Journalist, blogger, and science fiction author Cody Doctorow‘s freely distributed novel, Little Brother, tells the story of tech-savvy 17 year-old Marcus Yallow in a quasi-futuristic San Francisco. The first ten chapters detail a rapid succession of events in which Marcus and his Harajuku Fun Madness team are accosted by the Department of Homeland Security following a terrorist attack, and continuously surveiled by the San Francisco Police Department thereafter.

Marcus, for (legitimate) fear of his online activity being traced, establishes an underground network of devices called Xnet, that permits secure web traffic.

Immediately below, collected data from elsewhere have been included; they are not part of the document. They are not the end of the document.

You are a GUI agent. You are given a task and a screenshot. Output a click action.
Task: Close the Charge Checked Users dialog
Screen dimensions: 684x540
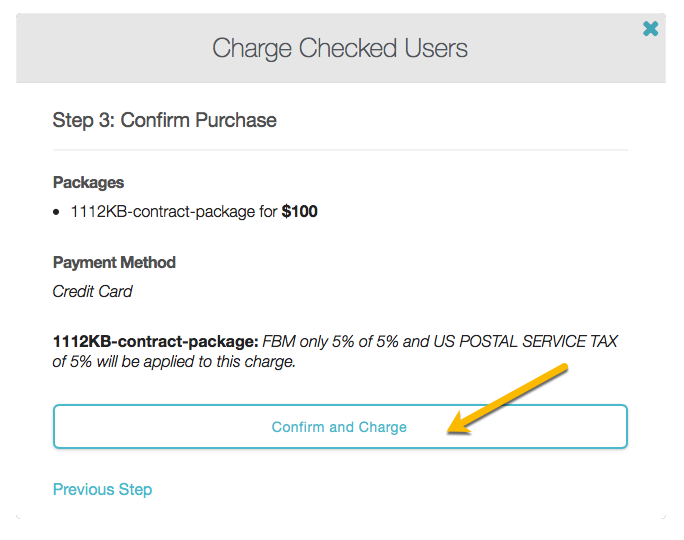click(x=650, y=29)
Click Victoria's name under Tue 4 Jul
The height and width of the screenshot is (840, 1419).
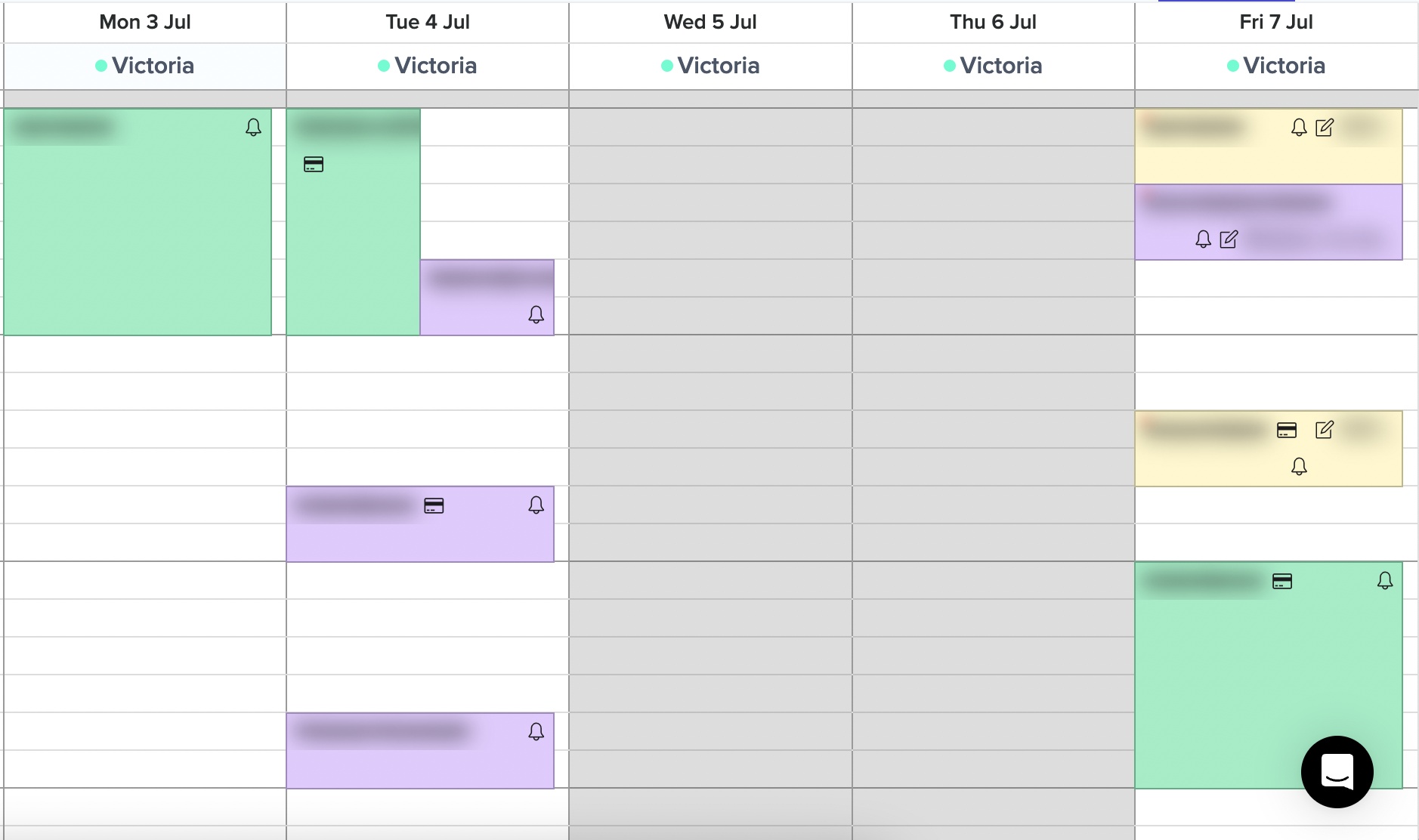click(435, 66)
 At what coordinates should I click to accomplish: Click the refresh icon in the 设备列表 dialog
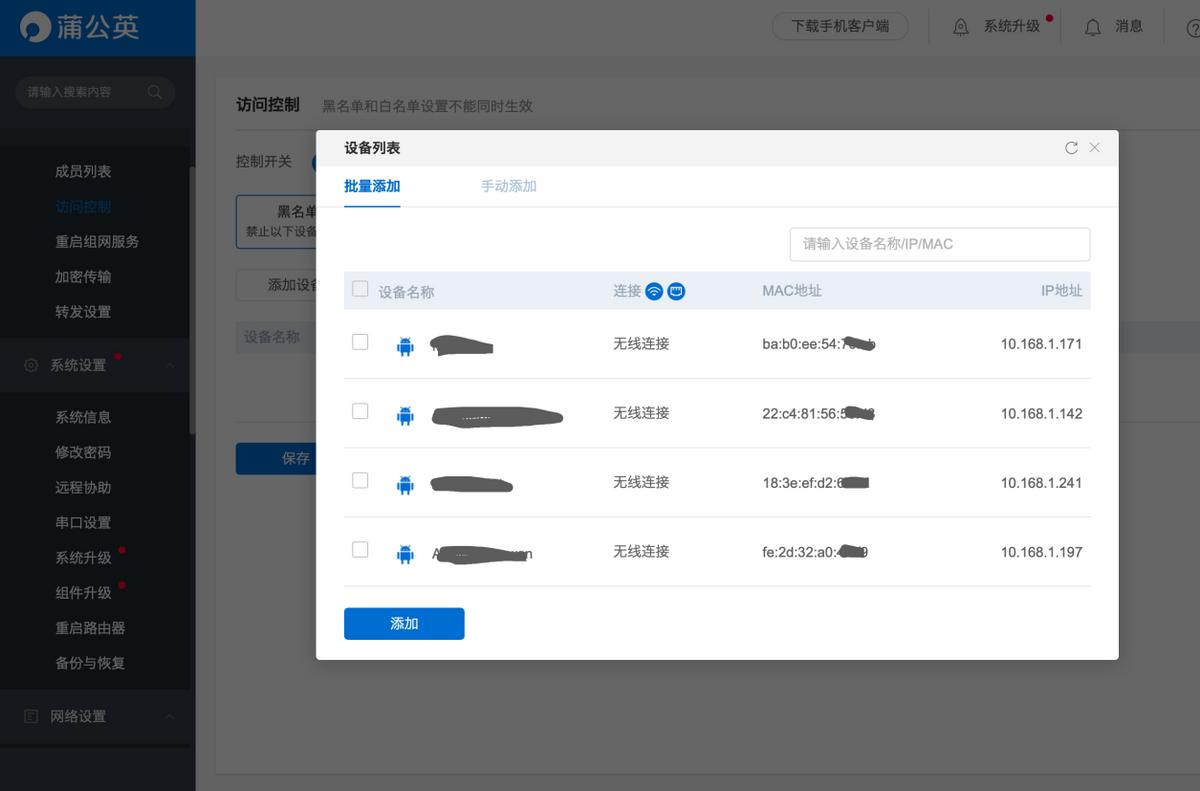[1069, 147]
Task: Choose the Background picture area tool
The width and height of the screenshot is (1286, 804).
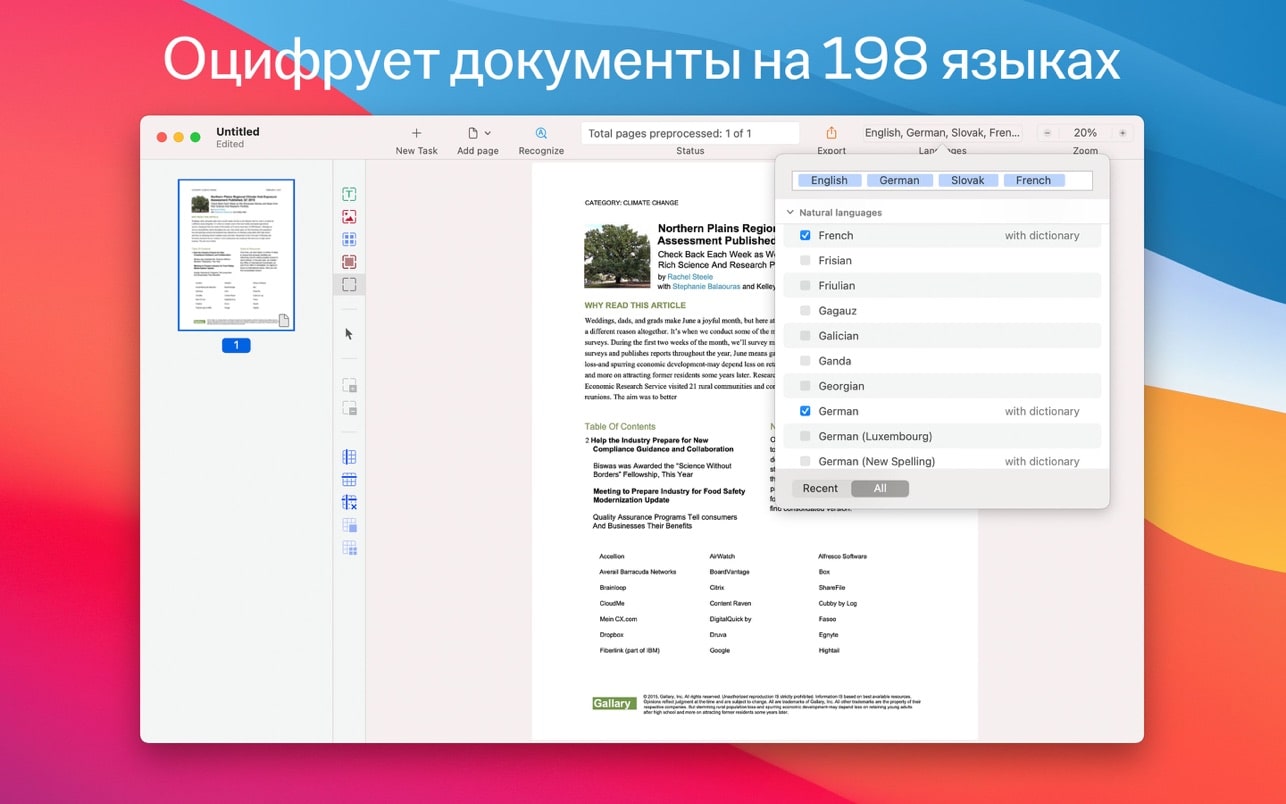Action: coord(349,261)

After distributing Xnet discs amongst his peer group, Marcus quickly learns that the network has grown exponentially, more swiftly than anticipated — and worse, spies have infiltrated Xnet, and are seeking out real-life user identities.

Doctorow’s writing style is highly informal, making extensive use of Internet slang and leet-speak. While this meshes with the subject material on which Doctorow explicates, it is slightly confounding and interspersed artificially. Furthermore, his discussions of privacy are ultra-thinly veiled, even so much as to be…clunky? Primarily on this account do I assume this novel targets young adults.

The quasi-philosophical issues surrounding privacy and surveillance that are raised by Doctorow are maybe a little tired and explored. His brand of pseudo-dystopia is made shallow by the fact that his characters are all 12, but apparently brighter than everybody else. He mishandles an attempt to portray public fear and groupthink in action by making it too unbelievable, and too transparent. Which is, of course, not to strip all of his work of it’s merit — it’s easy to be a critic. I just think that, against all the odds, Tom Clancy’s Net Force manages to balance technological explication and authorship more effectively than Doctorow in this effort. I’d like to read some of his other material before I pass judgment on his style of writing too hastily. And further, I think he has an argument to make, just based on the TED video below — he just needs some help making it.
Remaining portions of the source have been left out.